§ **PROBLEM DETAILS**:
Beneath this instruction is a listing; print exactly the lines in it starting at the line that contains "Given: Click 清空列表 in the 发送区 panel" and going through the line that contains "Task: Remove the Gewässer layer with X icon".
(Beginning of RECORDS SUPPLIED)
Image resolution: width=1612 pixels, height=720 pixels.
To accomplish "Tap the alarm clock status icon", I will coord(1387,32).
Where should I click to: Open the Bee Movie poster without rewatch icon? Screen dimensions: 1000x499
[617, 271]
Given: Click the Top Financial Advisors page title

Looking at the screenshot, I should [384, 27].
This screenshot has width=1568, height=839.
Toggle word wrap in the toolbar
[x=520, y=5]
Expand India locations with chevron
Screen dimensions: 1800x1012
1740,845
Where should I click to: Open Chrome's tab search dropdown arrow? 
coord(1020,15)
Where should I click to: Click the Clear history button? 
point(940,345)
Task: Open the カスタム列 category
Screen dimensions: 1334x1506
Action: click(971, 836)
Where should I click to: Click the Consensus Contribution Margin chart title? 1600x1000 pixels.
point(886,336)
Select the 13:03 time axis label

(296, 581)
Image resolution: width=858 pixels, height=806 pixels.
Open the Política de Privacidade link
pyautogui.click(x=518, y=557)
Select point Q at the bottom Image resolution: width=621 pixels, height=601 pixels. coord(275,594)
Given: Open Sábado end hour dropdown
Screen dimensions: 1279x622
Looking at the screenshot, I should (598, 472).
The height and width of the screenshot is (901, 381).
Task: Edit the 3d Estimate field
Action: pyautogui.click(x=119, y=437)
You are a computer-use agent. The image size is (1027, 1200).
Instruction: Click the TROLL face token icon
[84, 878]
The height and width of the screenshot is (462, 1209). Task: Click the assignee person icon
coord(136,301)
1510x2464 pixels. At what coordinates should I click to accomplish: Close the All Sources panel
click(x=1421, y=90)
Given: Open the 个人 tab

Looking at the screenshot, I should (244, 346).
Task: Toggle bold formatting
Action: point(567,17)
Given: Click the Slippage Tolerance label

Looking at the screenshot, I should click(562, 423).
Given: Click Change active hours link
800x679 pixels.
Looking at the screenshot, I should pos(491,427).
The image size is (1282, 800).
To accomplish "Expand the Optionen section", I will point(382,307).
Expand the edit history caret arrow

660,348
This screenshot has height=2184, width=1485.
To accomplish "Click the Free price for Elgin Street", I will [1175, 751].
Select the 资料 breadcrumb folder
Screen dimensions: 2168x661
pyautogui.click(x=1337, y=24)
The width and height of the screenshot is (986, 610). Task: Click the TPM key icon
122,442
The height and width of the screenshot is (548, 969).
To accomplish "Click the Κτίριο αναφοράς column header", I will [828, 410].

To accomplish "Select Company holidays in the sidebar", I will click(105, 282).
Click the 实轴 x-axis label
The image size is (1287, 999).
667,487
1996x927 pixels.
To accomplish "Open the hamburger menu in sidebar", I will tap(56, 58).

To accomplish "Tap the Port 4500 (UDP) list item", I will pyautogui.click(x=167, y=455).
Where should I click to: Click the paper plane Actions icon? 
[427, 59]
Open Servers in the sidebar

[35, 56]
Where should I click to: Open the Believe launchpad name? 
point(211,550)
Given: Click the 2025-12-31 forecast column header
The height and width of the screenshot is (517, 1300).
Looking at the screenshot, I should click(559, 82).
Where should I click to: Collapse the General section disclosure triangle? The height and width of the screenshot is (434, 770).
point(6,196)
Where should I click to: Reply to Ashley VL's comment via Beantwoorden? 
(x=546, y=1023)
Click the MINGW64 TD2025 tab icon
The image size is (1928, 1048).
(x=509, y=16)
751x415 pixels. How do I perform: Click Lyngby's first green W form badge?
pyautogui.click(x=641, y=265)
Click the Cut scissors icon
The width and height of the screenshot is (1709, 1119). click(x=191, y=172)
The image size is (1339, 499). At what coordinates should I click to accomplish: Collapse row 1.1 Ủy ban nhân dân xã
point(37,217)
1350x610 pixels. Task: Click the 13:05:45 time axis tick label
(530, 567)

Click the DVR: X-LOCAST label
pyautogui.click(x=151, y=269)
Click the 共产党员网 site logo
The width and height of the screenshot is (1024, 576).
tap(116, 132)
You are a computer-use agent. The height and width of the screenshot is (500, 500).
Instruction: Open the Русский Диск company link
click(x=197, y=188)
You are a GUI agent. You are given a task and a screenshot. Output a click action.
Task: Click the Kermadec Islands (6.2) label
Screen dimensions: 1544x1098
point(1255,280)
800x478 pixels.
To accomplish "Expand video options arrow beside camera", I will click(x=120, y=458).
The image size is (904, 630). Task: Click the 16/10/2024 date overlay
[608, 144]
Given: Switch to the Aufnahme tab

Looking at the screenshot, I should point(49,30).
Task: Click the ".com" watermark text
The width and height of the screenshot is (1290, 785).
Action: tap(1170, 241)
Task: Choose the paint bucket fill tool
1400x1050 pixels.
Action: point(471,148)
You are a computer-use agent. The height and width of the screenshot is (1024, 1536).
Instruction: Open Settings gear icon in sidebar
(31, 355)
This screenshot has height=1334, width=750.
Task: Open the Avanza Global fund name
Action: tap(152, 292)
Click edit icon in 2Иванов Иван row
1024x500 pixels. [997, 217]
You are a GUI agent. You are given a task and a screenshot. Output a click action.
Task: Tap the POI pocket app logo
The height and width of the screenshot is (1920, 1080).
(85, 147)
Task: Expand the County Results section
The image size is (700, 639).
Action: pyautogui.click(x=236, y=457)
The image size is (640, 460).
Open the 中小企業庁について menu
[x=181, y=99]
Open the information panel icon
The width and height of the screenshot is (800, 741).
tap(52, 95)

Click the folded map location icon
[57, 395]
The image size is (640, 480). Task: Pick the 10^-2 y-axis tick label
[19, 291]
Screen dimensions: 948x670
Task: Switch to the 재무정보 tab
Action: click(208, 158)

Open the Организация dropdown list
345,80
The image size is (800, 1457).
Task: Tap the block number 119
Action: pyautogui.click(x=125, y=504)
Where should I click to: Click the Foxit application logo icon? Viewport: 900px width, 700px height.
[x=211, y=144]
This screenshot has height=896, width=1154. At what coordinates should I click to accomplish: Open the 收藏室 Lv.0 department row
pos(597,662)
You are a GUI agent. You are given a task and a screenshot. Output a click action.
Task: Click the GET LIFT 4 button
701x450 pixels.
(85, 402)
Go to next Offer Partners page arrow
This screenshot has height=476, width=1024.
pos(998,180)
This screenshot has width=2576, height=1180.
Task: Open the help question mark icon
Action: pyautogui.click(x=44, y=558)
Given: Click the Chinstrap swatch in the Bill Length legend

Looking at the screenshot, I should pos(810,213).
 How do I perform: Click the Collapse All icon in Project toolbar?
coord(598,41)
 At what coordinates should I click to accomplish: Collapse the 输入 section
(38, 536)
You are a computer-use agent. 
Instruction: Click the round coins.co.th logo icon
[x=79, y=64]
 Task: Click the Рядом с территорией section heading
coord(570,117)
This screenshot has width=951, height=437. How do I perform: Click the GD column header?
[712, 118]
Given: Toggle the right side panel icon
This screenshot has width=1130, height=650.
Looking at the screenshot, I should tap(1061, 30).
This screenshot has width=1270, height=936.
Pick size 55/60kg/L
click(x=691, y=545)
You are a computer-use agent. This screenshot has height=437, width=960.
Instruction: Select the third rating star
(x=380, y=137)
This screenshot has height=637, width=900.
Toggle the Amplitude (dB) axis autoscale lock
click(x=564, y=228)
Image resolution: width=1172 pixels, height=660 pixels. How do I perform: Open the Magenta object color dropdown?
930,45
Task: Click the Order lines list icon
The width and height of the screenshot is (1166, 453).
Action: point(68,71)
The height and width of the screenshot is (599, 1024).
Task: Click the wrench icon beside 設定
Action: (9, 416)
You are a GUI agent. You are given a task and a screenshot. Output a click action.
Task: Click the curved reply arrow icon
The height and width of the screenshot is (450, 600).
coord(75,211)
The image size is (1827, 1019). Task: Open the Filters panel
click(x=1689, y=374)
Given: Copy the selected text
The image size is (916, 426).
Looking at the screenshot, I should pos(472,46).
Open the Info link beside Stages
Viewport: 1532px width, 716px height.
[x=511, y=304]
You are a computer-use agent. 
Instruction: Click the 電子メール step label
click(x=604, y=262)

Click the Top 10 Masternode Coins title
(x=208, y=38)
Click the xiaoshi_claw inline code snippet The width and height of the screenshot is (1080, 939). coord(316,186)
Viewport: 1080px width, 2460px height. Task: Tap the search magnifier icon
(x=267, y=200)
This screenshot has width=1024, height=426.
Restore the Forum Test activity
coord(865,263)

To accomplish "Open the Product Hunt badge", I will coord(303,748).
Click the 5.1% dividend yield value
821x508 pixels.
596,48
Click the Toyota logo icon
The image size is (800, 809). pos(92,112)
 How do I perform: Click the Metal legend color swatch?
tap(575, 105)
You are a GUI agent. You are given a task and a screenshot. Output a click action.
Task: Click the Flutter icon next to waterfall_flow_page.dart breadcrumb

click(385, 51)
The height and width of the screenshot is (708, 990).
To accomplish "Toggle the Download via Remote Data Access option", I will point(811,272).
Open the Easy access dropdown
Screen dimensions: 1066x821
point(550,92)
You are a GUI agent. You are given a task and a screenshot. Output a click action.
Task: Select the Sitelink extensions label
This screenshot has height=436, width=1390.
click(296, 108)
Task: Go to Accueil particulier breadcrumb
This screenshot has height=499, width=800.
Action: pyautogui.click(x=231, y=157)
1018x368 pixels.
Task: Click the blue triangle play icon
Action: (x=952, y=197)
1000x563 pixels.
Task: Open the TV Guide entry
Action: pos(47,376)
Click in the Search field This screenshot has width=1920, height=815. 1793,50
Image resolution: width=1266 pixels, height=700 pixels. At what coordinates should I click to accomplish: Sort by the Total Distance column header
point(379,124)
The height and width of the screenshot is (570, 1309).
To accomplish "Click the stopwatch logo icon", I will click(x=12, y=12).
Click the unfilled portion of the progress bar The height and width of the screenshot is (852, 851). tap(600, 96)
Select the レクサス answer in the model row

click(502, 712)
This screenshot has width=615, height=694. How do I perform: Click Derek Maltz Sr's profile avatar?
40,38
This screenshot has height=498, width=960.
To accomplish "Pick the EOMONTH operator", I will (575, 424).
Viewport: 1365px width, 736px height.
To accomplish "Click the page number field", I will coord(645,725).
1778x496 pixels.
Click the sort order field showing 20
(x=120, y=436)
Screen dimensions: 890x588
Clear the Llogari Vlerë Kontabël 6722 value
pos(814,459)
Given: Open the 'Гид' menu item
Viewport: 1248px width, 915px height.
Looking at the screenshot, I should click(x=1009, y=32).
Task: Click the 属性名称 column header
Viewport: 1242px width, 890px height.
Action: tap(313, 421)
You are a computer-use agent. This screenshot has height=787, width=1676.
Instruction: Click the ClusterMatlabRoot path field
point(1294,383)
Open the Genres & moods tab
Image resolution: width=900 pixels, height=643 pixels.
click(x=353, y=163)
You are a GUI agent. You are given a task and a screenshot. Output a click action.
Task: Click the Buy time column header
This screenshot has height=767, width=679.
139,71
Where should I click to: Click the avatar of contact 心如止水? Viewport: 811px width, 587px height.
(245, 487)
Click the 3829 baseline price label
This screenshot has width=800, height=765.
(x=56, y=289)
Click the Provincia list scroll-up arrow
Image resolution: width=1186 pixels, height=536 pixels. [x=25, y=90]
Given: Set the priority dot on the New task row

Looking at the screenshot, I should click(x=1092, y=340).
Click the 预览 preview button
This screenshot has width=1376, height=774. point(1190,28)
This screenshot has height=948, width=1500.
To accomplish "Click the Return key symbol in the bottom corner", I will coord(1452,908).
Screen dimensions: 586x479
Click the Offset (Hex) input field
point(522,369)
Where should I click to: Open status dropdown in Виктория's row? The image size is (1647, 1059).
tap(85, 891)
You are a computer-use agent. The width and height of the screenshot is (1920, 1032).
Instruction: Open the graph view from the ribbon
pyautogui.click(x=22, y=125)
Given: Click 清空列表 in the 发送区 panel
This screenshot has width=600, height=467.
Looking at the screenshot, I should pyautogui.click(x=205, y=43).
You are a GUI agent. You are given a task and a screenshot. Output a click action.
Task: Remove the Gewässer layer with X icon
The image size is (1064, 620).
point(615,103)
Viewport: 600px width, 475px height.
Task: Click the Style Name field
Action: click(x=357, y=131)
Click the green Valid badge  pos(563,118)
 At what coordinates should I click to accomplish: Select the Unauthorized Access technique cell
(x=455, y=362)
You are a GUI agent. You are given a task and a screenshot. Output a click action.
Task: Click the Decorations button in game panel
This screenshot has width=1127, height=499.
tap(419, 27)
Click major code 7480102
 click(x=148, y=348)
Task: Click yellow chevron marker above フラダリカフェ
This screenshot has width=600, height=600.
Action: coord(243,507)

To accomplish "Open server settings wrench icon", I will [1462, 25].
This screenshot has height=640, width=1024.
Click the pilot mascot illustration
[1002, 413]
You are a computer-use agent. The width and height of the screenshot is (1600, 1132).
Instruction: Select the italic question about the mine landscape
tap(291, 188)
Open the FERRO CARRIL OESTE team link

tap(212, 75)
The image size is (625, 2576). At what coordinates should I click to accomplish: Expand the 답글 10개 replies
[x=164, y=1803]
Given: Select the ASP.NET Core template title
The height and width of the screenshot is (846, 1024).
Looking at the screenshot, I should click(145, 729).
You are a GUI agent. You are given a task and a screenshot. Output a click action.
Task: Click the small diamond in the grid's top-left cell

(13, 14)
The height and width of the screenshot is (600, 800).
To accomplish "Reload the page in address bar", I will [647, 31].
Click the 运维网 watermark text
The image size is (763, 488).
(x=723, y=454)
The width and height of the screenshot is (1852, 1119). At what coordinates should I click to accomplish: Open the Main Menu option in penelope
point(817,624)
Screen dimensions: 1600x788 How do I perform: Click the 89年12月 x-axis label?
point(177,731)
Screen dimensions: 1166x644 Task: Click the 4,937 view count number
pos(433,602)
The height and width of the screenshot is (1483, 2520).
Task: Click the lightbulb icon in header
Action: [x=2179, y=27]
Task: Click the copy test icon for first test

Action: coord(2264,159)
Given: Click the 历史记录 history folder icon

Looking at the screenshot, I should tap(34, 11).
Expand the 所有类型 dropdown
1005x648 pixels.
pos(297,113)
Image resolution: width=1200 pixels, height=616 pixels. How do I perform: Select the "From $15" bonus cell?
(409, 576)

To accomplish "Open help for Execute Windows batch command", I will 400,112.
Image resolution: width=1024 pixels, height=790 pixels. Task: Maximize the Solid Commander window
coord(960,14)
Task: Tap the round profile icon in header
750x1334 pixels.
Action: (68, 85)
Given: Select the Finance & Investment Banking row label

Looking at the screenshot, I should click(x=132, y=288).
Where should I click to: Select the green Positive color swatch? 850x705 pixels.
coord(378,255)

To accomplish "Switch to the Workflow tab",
(End of RECORDS SUPPLIED)
§ **TASK RESPONSE**:
Given: Click 清空列表 in the 发送区 panel
This screenshot has width=600, height=467.
Looking at the screenshot, I should pyautogui.click(x=205, y=43).
You are a GUI agent. You are given a task and a screenshot. Output a click action.
Task: Remove the Gewässer layer with X icon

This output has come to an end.